-- Start --
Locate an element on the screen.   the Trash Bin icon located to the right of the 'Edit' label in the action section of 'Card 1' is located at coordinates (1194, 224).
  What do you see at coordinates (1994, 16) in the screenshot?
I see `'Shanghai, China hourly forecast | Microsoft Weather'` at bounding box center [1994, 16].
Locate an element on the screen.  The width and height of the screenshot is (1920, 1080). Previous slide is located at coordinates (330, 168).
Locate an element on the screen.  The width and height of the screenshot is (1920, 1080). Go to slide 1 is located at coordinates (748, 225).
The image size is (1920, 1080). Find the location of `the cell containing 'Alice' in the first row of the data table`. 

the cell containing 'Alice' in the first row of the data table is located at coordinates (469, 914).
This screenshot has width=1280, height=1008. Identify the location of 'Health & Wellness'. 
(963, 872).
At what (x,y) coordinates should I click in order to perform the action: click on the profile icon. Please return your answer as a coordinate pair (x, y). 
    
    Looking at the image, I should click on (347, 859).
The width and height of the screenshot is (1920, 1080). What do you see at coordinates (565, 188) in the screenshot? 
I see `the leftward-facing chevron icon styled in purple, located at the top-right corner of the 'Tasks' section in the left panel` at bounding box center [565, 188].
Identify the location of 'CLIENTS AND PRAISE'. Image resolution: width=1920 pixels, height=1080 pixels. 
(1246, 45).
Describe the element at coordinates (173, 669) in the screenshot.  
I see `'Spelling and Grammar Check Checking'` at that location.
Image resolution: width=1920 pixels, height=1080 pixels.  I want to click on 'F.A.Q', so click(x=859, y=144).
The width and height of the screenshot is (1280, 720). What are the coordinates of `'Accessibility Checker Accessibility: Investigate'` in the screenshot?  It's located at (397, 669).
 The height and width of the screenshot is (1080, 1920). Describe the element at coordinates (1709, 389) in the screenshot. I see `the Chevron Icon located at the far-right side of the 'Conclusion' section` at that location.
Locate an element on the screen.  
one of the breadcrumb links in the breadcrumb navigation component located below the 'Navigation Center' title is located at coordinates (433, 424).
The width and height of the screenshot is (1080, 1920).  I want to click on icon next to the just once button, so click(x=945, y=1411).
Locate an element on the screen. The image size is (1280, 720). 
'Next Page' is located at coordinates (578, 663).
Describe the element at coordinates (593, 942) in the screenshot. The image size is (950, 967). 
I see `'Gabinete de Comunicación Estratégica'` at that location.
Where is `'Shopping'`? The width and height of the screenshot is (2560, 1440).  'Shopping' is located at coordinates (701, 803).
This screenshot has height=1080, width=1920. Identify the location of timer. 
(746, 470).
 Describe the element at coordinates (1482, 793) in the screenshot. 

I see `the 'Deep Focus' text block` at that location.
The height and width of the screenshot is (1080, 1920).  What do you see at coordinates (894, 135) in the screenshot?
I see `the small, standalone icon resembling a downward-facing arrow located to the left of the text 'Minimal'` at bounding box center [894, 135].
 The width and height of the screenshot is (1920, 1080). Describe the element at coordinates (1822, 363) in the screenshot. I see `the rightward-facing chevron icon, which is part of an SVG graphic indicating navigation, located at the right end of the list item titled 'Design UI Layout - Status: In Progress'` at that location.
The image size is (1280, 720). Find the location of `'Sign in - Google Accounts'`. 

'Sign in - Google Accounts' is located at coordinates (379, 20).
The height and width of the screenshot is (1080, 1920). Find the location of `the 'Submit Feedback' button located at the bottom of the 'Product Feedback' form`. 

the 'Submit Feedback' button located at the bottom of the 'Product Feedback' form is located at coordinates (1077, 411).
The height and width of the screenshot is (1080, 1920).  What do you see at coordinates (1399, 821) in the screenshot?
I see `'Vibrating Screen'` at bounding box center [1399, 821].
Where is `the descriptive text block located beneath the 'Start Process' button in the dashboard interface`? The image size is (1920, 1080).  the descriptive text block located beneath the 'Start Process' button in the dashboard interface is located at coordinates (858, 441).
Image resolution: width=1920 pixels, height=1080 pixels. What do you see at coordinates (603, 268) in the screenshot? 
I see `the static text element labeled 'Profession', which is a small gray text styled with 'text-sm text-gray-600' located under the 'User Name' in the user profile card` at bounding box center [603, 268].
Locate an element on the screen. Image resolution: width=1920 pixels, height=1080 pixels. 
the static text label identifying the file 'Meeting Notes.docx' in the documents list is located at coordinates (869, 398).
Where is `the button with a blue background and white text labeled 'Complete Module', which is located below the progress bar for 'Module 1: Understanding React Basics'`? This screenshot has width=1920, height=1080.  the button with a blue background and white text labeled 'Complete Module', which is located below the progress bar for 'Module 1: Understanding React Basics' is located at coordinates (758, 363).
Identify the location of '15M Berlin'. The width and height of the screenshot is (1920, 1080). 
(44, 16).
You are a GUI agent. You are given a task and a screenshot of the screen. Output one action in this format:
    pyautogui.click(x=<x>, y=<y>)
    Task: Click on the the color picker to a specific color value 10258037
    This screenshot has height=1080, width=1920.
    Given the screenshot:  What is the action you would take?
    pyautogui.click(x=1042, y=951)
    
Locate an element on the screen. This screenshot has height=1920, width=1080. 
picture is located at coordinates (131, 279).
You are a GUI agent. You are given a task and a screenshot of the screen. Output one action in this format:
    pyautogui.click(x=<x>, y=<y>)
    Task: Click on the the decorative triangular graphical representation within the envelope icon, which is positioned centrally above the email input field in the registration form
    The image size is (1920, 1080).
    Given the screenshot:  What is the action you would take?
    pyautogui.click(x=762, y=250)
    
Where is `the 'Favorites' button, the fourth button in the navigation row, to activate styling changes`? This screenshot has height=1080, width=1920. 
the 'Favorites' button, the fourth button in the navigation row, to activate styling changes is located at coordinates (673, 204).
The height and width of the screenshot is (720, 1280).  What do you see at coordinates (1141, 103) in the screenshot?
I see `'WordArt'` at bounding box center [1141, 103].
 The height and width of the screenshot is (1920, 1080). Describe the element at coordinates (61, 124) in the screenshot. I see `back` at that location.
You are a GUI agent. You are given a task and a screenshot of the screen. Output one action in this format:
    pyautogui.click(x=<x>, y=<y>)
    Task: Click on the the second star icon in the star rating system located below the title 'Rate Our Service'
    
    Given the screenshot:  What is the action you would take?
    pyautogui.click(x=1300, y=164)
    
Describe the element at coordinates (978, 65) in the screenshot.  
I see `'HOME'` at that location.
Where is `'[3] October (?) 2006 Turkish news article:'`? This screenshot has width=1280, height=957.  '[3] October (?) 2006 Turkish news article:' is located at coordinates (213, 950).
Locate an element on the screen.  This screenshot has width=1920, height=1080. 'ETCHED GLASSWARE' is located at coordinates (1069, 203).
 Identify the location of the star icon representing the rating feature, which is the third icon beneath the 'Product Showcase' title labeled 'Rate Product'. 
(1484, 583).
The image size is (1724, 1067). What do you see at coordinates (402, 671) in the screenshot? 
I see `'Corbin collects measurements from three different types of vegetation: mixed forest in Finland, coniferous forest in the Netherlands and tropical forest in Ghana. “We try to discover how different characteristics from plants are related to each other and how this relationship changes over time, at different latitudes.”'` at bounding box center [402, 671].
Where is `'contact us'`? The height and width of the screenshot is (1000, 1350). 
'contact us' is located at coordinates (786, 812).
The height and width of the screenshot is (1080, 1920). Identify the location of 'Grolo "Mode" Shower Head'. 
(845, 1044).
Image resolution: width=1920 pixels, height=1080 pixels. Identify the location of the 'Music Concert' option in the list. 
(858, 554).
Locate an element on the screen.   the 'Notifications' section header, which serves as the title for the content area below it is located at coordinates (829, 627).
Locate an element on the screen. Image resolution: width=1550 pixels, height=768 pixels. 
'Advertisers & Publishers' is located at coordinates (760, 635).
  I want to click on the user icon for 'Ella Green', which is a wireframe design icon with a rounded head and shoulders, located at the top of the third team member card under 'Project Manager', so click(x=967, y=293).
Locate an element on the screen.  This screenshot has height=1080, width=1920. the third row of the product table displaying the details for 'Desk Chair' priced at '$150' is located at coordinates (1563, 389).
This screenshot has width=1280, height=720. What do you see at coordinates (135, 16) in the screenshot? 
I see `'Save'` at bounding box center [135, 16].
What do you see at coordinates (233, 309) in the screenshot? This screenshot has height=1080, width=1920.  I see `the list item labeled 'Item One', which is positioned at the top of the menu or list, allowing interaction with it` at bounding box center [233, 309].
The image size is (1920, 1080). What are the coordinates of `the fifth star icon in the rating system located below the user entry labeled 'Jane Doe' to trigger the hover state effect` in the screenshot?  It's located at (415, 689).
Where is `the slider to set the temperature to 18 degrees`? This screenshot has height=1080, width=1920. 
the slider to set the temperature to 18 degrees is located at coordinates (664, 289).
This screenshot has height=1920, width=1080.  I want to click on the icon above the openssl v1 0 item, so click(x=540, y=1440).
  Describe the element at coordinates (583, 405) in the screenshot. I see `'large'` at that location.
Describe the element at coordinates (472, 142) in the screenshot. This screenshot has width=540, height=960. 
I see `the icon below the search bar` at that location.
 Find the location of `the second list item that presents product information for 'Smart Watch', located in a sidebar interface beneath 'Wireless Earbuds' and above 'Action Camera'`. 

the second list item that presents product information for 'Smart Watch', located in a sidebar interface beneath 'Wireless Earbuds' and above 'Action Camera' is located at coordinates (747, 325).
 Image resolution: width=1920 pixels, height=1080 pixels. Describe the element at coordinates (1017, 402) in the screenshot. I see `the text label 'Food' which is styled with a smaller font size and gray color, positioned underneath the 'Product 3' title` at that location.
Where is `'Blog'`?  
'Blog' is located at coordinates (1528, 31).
-- End --
__Problem to solve__
Please render the items from the line with "coordinates (1069, 203)." to the line with "(1484, 583)." above as a numbered list, leaving out blank lines.

__Finished answer__
1. Locate an element on the screen.  This screenshot has width=1920, height=1080. 'ETCHED GLASSWARE' is located at coordinates (1069, 203).
2.  Identify the location of the star icon representing the rating feature, which is the third icon beneath the 'Product Showcase' title labeled 'Rate Product'. 
3. (1484, 583).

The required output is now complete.